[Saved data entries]
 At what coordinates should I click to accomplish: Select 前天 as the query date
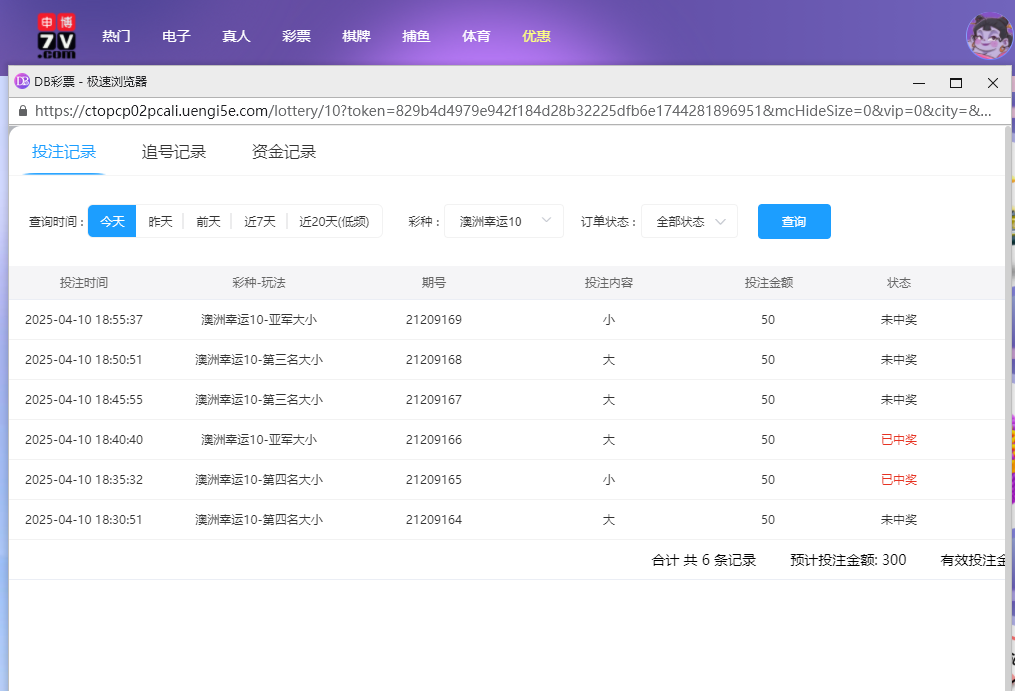(x=208, y=221)
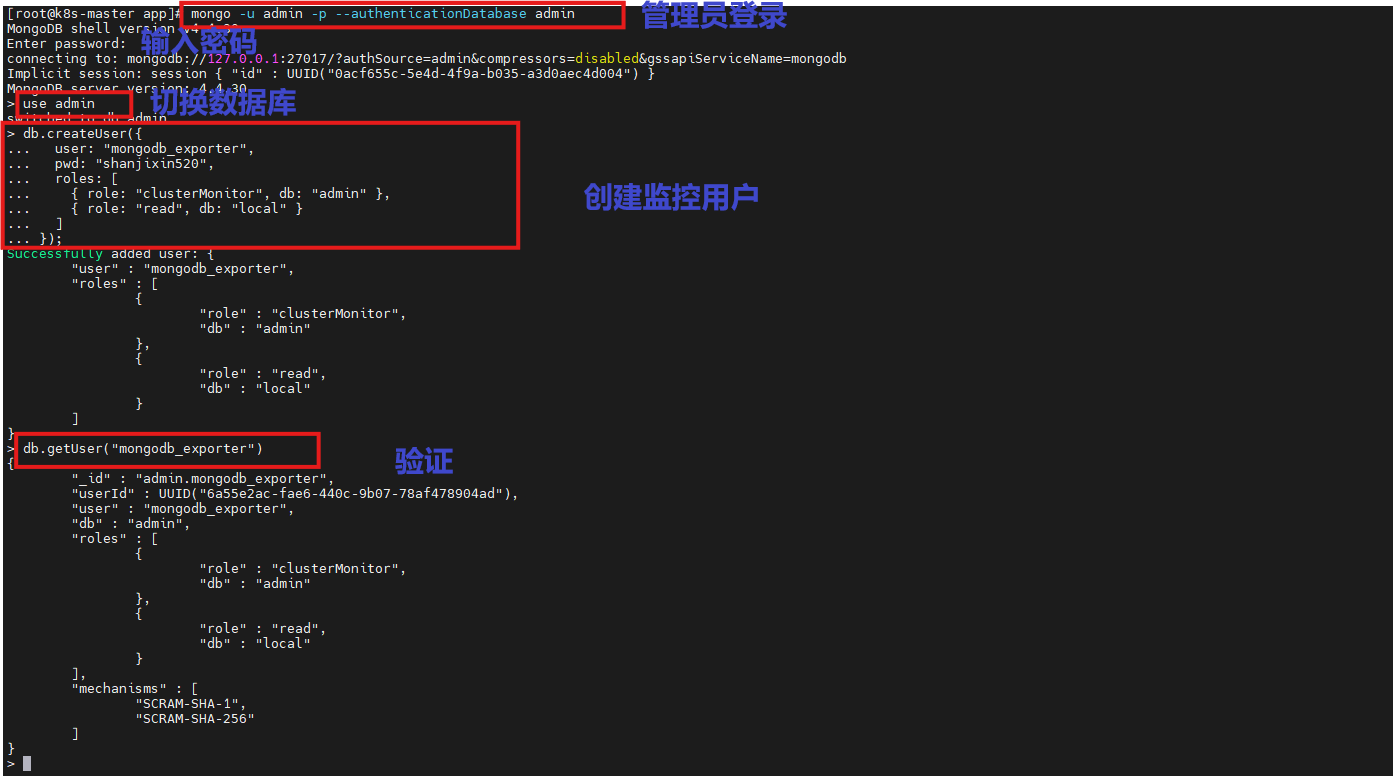Click the pwd "shanjixin520" line

(134, 164)
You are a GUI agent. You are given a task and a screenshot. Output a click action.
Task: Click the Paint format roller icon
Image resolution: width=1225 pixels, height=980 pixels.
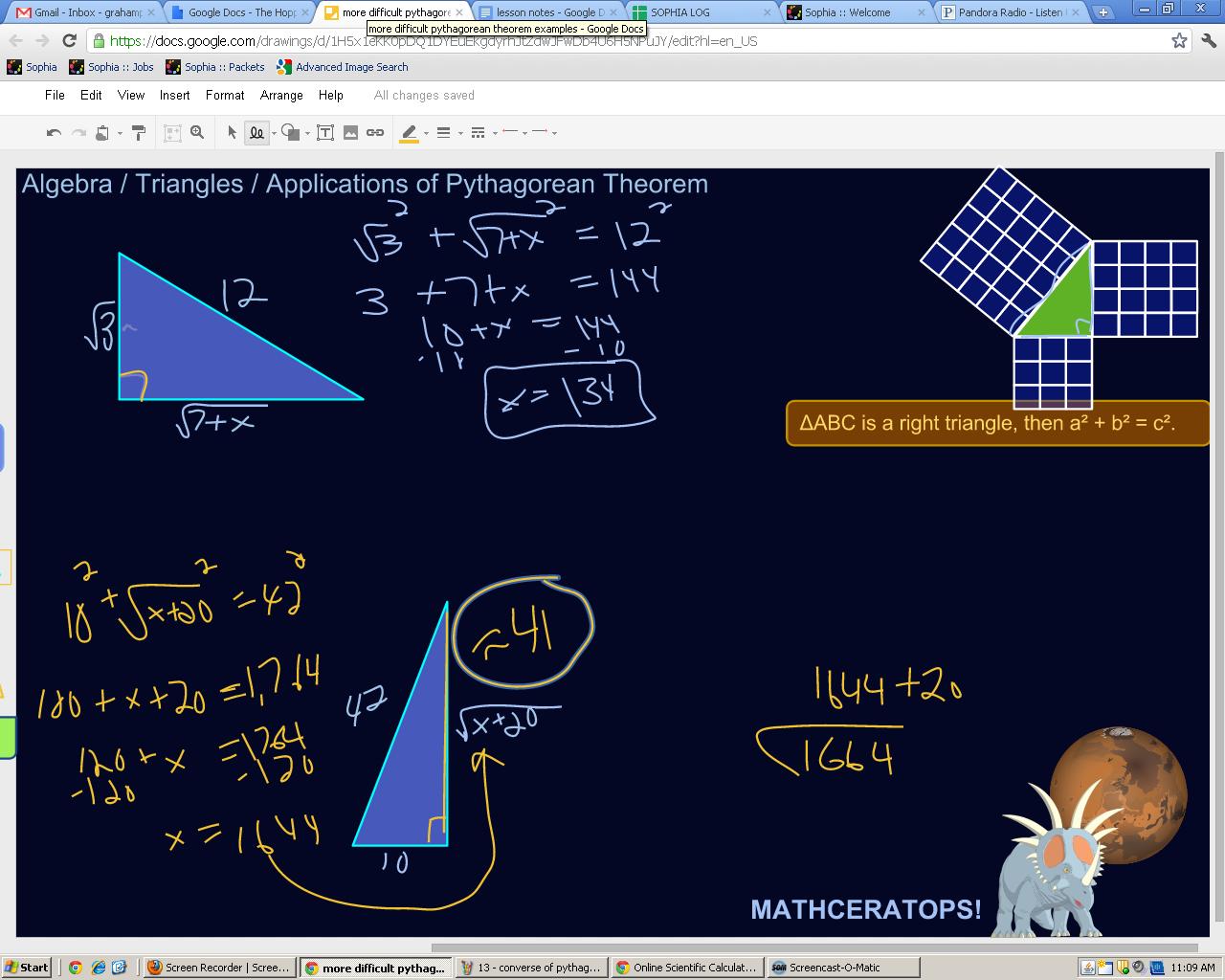[138, 133]
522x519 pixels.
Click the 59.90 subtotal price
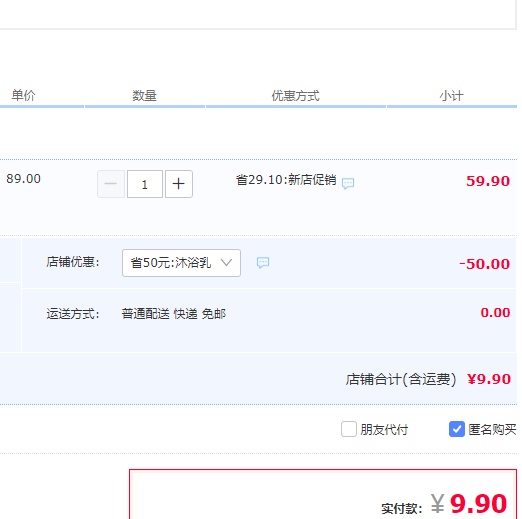pos(488,181)
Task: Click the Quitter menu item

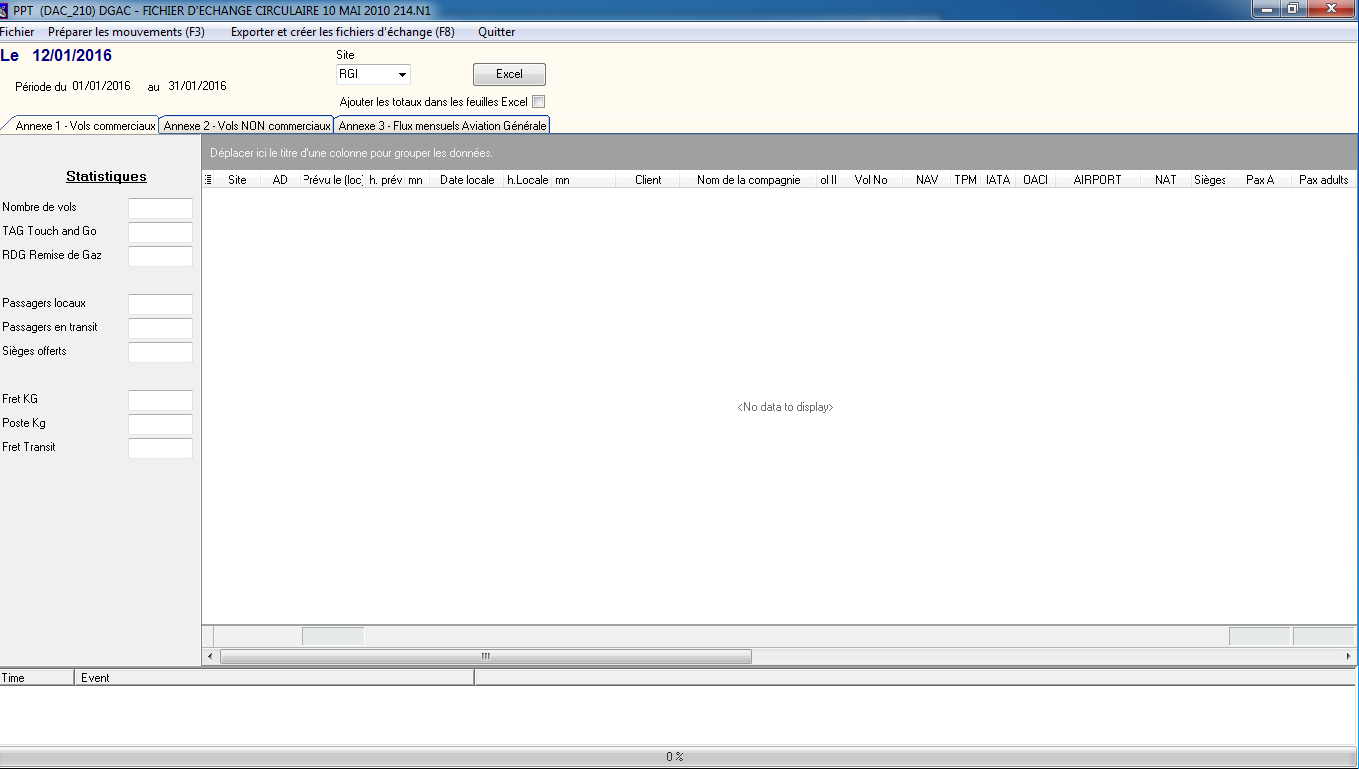Action: click(x=496, y=32)
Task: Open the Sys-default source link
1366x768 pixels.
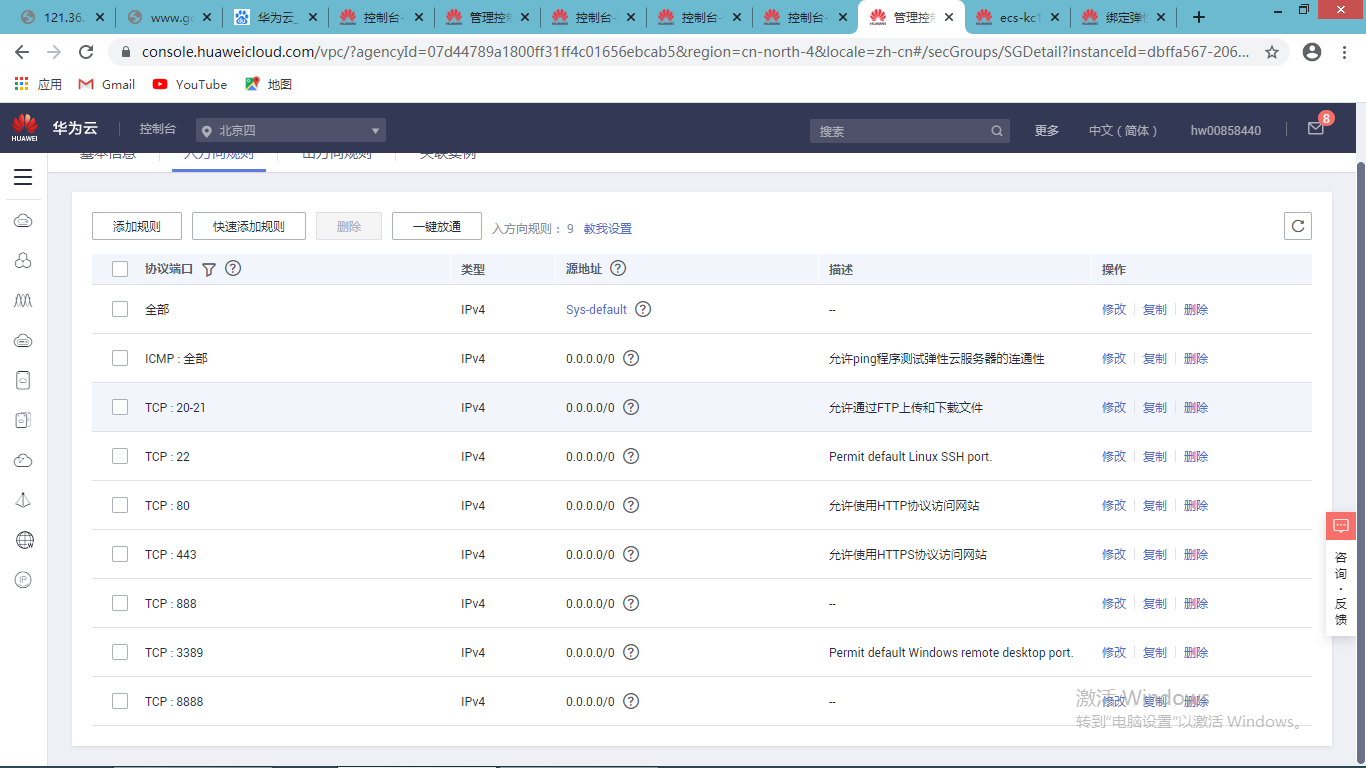Action: coord(596,309)
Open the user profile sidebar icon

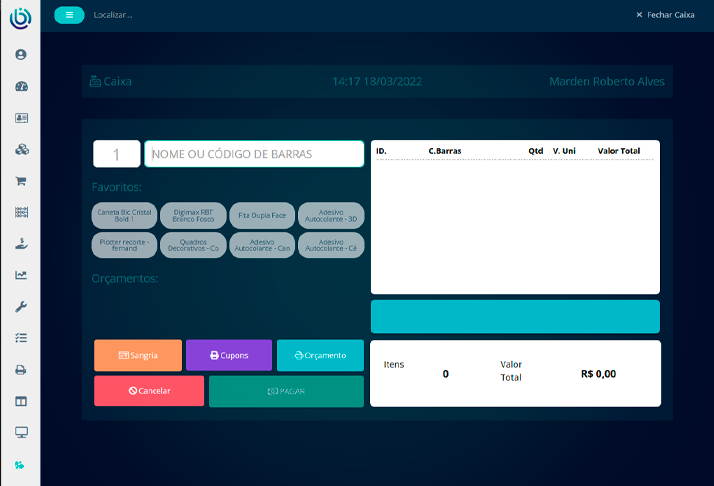[x=20, y=55]
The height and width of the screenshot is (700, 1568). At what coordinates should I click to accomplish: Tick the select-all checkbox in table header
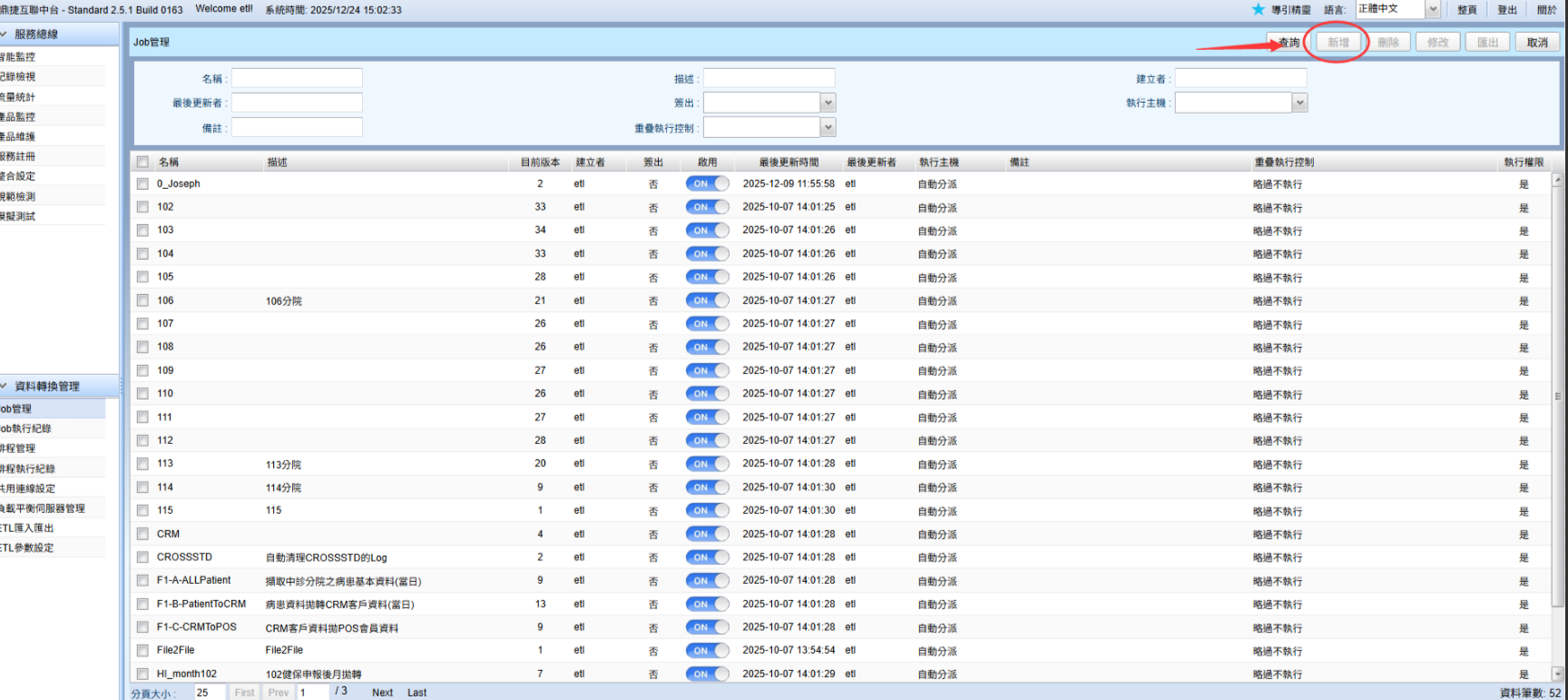point(142,163)
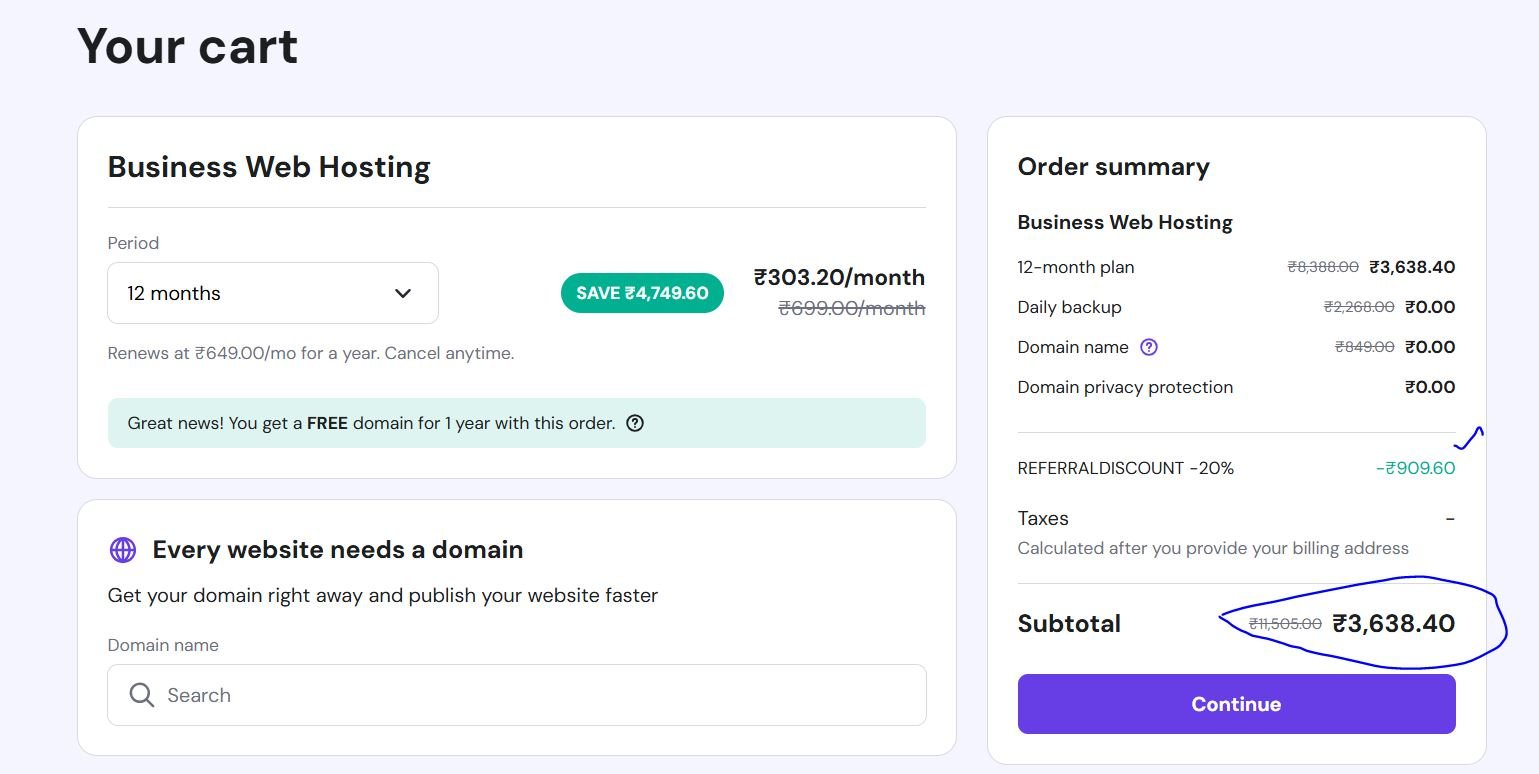
Task: Click the Order summary heading
Action: 1113,167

DIRECTIONS FOR THIS TASK:
Would you please set down the data above again exactly, without its pictures?

THE COMPLETED TASK:
 At what coordinates should I click to accomplish: Select 前天 as the query date
(x=208, y=221)
Click the pwd "shanjixin520" line

(134, 164)
You are a GUI agent. You are given a task and a screenshot. Output a click action.
Task: Click the Paint format roller icon
Image resolution: width=1225 pixels, height=980 pixels.
[138, 133]
522x519 pixels.
Click the 59.90 subtotal price
pos(488,181)
Task: Click the Quitter menu item

Action: click(x=496, y=32)
Task: Open the Sys-default source link
1366x768 pixels.
Action: coord(596,309)
Open the user profile sidebar icon

[x=20, y=55]
The height and width of the screenshot is (700, 1568). At what coordinates should I click to accomplish: Tick the select-all checkbox in table header
point(142,163)
Task: Click the Order summary heading
Action: 1113,167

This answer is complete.